L'espace dans le roman contemporain français :
approches linguistiques et littéraires
Dunkerque, 11-12 octobre 2018

Jacques Brès

De ce que la langue construit à partir des verbes de déplacement aller et venir : mouvement spatial, mouvement abstrait, auxiliarisation temporelle, modale, narrative

Notre communication, très linguistique (!) même si elle prendra des exemples dans la littérature romanesque contemporaine, a pour objet les verbes de déplacement aller et venir et certaines des constructions qu’ils ont permises au fil des siècles. Nous montrerons que l’espace, et plus précisément le déplacement dans l’espace, est un creuset pour développer d’autres relations : temporelle, modale, narrative.

Nous partirons du sens des verbes de déplacement aller et venir qui structure tant leur sémantisme commun – le déplacement vers une destination – que leur différence : l’orientation déictique (venir : je viens à Dunkerque) / non déictique (aller : je vais à Dunkerque) du déplacement. Nous analyserons dans un second temps comment on passe du mouvement concret au mouvement abstrait  (Langacker 1986), qui sert notamment à construire les descriptions. Nous partirons d’une page des Âmes fortes où J. Giono joue à décrire la route qui conduit au village de Châtillon :

1. il y a une route qui vient de la Drôme. Elle vient ! Elle en fait des manières pour venir ! (J. Giono, Les âmes fortes, 1953) 

Dans un troisième temps nous étudierons la grammaticalisation de ces verbes en auxiliaires dans trois constructions : temporelle d’ultériorité (2) et d’antériorité proximales (3) ; extraordinaire (4, 5, 6) ; narrative (7, 8) :

2. Thérèse va aller chercher du travail. Elle va se proposer pour faire des ménages, même des lessives. (J. Giono, Les âmes fortes, 1953)

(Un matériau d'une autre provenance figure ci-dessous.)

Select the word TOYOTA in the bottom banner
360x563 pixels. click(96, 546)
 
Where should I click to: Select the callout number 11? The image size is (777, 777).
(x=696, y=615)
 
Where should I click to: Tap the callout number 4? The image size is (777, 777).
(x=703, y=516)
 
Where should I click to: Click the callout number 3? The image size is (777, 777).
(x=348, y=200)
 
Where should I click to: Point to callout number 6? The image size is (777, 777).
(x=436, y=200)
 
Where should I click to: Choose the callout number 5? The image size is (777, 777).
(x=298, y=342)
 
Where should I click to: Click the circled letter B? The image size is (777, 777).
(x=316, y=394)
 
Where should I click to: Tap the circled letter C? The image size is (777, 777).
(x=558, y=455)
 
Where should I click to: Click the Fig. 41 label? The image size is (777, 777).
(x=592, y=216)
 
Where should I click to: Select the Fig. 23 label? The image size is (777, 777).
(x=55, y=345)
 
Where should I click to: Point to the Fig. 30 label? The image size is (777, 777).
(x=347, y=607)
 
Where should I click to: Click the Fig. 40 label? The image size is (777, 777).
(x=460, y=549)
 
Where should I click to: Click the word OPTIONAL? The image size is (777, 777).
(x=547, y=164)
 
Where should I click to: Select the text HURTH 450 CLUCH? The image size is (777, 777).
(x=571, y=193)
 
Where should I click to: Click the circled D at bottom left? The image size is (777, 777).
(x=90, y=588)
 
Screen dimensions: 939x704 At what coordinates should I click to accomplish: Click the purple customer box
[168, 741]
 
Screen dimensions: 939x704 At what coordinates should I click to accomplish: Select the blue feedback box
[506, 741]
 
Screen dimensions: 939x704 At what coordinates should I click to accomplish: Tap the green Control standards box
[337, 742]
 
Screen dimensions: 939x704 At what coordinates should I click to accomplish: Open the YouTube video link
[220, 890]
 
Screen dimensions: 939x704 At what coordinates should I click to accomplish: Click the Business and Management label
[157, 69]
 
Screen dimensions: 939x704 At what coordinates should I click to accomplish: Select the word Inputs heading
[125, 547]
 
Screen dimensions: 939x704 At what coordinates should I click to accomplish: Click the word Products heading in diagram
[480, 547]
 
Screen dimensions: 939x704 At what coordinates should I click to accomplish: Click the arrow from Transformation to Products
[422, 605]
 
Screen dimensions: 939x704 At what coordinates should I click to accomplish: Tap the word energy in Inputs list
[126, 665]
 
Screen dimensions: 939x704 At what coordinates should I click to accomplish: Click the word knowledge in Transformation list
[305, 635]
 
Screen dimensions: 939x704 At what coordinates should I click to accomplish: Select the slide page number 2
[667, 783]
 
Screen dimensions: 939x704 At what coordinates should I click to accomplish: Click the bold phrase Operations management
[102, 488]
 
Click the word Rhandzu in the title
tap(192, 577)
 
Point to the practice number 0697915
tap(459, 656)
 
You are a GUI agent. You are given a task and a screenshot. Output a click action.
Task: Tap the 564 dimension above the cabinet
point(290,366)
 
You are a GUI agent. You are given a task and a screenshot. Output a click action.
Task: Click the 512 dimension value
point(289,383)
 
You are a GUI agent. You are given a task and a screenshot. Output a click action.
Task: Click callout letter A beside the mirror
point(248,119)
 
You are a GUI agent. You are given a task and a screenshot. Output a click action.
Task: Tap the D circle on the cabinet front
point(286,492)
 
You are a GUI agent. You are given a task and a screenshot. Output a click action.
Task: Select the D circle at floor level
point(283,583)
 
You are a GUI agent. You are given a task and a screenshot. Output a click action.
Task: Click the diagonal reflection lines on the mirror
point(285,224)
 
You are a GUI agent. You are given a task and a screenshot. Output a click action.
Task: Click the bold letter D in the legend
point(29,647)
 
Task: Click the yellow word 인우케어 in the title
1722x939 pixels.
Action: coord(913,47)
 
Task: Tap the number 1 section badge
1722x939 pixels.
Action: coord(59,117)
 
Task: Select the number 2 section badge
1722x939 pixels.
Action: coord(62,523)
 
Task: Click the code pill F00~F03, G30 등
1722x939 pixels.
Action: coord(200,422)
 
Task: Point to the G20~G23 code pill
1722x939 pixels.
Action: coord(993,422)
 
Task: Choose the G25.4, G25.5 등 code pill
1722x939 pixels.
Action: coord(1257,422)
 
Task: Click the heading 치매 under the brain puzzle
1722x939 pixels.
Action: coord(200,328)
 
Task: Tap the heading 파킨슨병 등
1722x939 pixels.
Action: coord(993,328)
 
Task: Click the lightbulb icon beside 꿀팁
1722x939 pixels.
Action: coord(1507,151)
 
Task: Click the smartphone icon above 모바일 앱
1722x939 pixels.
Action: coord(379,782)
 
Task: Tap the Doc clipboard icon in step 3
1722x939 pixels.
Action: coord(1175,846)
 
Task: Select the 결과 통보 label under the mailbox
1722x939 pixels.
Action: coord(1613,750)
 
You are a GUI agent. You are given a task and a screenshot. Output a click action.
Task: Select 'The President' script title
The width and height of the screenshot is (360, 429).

3. La ferme était bien délabrée…(…) Le vieux qui la tenait en dernier il venait de mourir deux mois plus tôt et personne dans toute la famille n’avait voulu le remplacer… (L. – F. Céline, Mort à crédit, 1936)

4. J’avais trente ou quarante francs de côté que je m’étais mis à gauche pendant au moins plus d’un an. Sais-tu ce que je vais m’imaginer de faire ? Et juste ce jour-là ? (J. Giono, Les âmes fortes, 1953)

5. (Une jeune femme, secrétaire de direction dans une usine en grève, répond à sa mère qui la soupçonne d’entretenir des relations intimes avec le directeur) :

– L’usine est occupée, ça va être la bagarre, les licenciements et tu t’imagines que j’irais m’envoyer en l’air avec le patron ? Mais tu es bonne à enfermer de penser des choses pareilles ! (Mordillat, Les Vivants et les morts, ??)

6. – M’habiller ?
– Oui. C’est pas prudent d’entrer nue comme ça chez trois vieux gars. Il vous arriverait des choses et après vous viendriez dire qu’on s’est conduits comme des goujats. Pourtant ce serait pas notre faute, mais la vôtre ! Elle éclata de rire, reconnaissant la voix et le style. (Vincenot H., Le Pape des escargots, 1972)

7. Sur ces propos, feirent leur accord, et, en regardant le lieu le plus propre pour faire ceste belle oeuvre, elle vat dire qu’elle n’en sçavoit poinct de meilleure ne plus loing de tout soupson, que une petite maison qui estoit dedans le parc, où il y avoit chambre et lict tout à propos. Le gentil homme, qui n’eust trouvé nul lieu mauvais, se contenta de cestuy-là. (M. de Navarre, L’Heptaméron, 1550)

8. Teddy Pendergrass est remarqué par Harold Melvin, leader du quintette vocal The Blue Notes. Il rejoint alors la formation, qui va enchaîner une succession de tubes. En 1976, Teddy Pendergrass décide de mener une carrière solo et quitte les Blue Notes. Il va régulièrement occuper les premières places des meilleures ventes de disques aux USA. (Le Monde, Obituaire de T. Pendergrass, 27.1. 2010)

On posera la question – à laquelle pour l’heure nous n’avons pas de réponse – de savoir pourquoi les romanciers contemporains (pas plus d’ailleurs que les narrateurs en récit oral conversationnel) n’usent pas (du moins à notre connaissance (limitée) qui ne demandera qu’à être complétée !) de la construction narrative va + inf., illustrée en (7) et (8), que l’on trouve dans différents genres narratifs journalistiques (obituaires, récits de vie, récits d’expérience scientifique notamment), écrits comme oraux, en concurrence avec les temps narratifs que sont le passé simple, le passé composé et le présent.